How do semi-nude photos, suicide and a possible decision by the US Supreme Court relate to a Nebraska decision handed down last month on the Computer Fraud and Abuse Act (“CFAA”)? Without referencing the Lori Drew case, a federal district court in Nebraska held that the CFAA “is not void for vagueness and provides sufficient notice and warning of prohibited conduct under the statute.” U.S. v. Powers, 2010 WL 1418172 *3-*4 (D. Neb. March 4, 2010).
In Drew the defendant, a 49 year-old woman, was convicted of three misdemeanor counts of violating the federal Computer Fraud and Abuse Act. She had created a MySpace account to misrepresent herself as a 16 year-old boy to harass thirteen year old Megan Meier who, as a result, committed suicide. The felony count, upon which Drew had not been convicted, was predicated on unauthorized access to the MySpace computer system with the intent to commit the tortious act of intentional infliction of emotional distress. The District court overturned the jury verdict finding that the CFAA was void for vagueness. U.S. v. Drew, 259 F.R.D. 449, 462-68 (C.D. Ca. 2009)

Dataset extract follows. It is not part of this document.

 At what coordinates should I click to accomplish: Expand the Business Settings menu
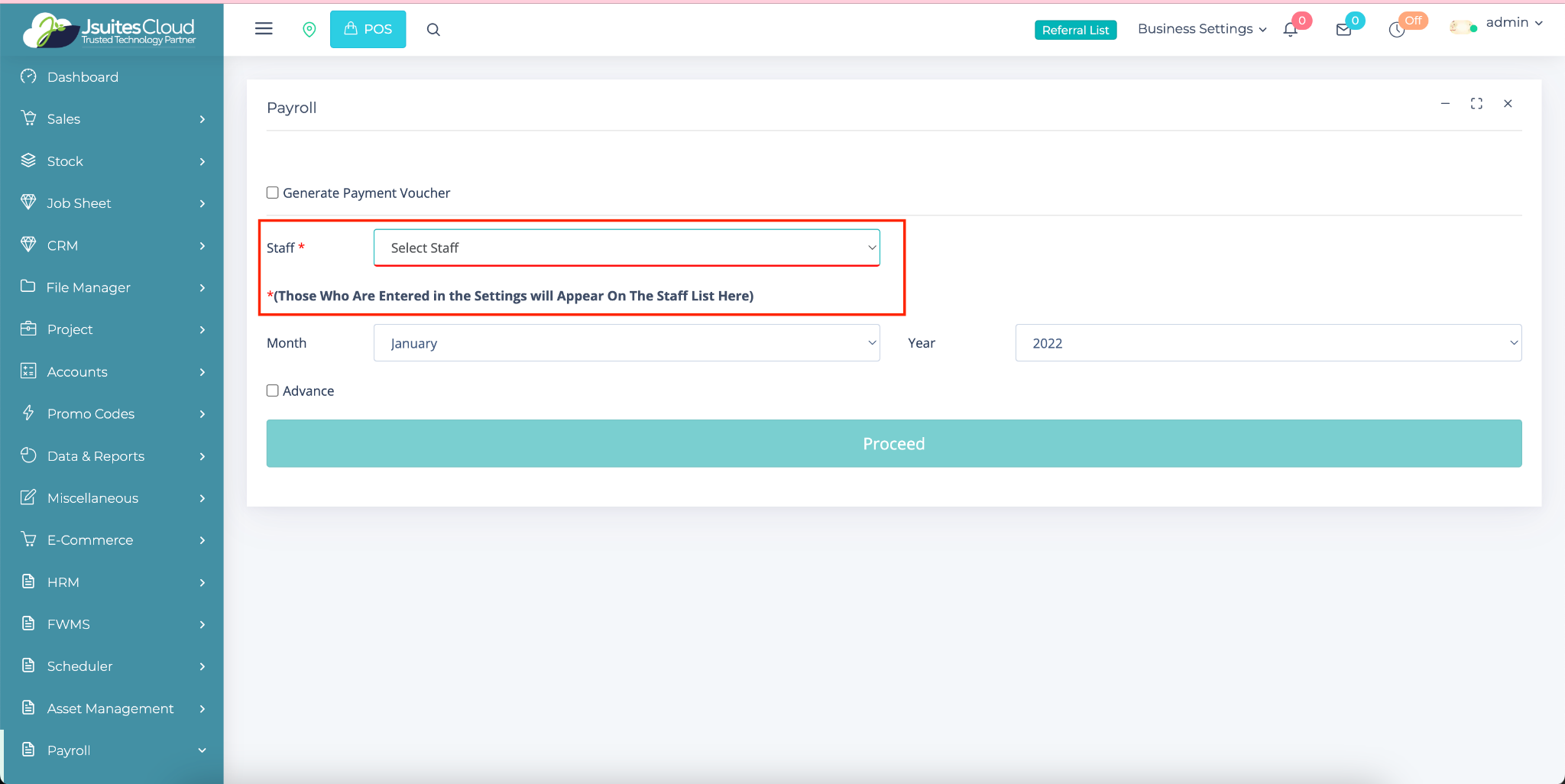click(x=1202, y=29)
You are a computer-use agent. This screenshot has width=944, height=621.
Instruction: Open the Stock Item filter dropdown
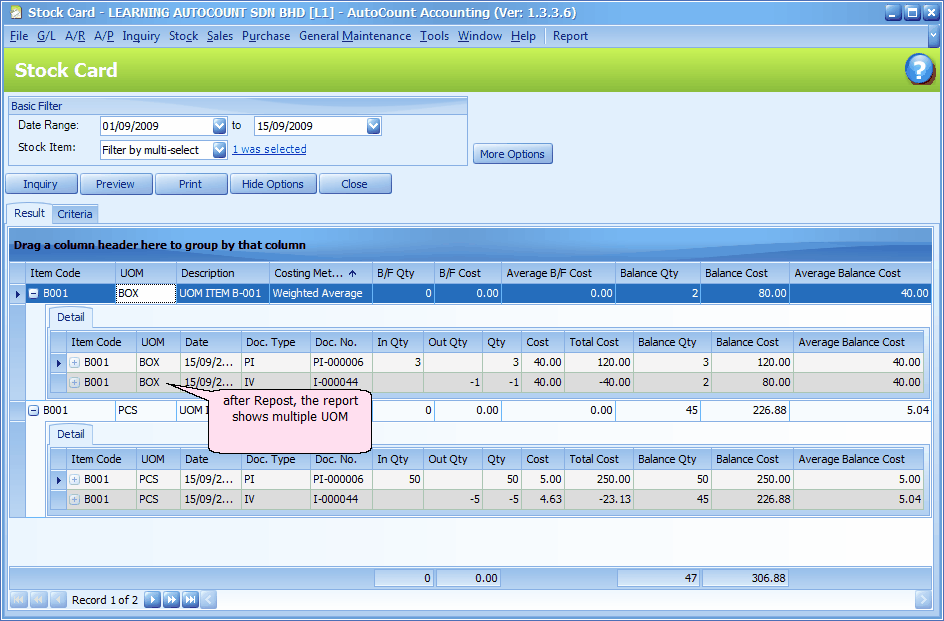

Chad Powers is presently charged in the District of Nebraska with intentionally exceeding authorized access to a computer and obtaining information from that computer in furtherance of the tortious acts of invasion of privacy and intentional infliction of emotional distress. The indictment charges Powers with entering the computer of Shaunna Briles and sending “via her America Online (AOL) e-mail account and addressed to individuals in her account address book” “approximately eight images of . . . Briles, partially nude and/or engaging in provocative poses.” Powers, 2010 WL 1418172 at *1. Additional emails were sent to “addresses Briles did not recognize” and another was sent to “a co-worker.” Id. Briles had provided Powers with the password for the email account, but the indictment charged Powers with “exceeding the purpose for which the password was given.” Id.
Powers moved to dismiss the indictment on the ground that the CFAA is “void for vagueness because it does not provide sufficient warning of what conduct is prohibited and denied Powers due process of law as guaranteed by the Fifth Amendment to the United States Constitution.” Id. *3. Powers asserted that the CFAA “was not enacted to protect personal computers” but rather “Congress intended the statute to protect financial and governmental institutions from intrusions by hackers seeking information or maliciously altering the computer systems.” Id. The court denied Powers motion finding that the CFAA provided adequate notice of prohibited conduct and did not lend itself to arbitrary enforcement.
This decision is significant for several reasons. First, unlike the decision in Drew it correctly disposes of the notion that the CFAA is a constitutionally infirm statute.
Second, without saying so the court is at odds with the 9th Circuits decision in LVRC Holdings LLC v. Brekka, 581 F.3d 1127, 1131 (9th Cir. 2009) which held that a defendant’s motive in accessing the computer cannot be considered on whether “access” was authorized so long as the defendant had permission to access the computer in the first instance. Powers, like the employees in Brekka, had permission to access Briles computer and had been provided with the password to her email, but to prove that he exceeded authorized access the government will need to prove that his motive in accessing the computer was to perform acts on the computer for which he did not have permission, i.e. sending the photos to others to inflict upon Briles emotional distress and to invade her privacy.
Third, this opinion re-affirms the position taken by the vast majority of courts that Congress intended the CFAA to be applied broadly to keep pace with changing technology. If Powers is convicted, this may be the case that will reach the Supreme Court to resolve once and for all the proper scope of the statute.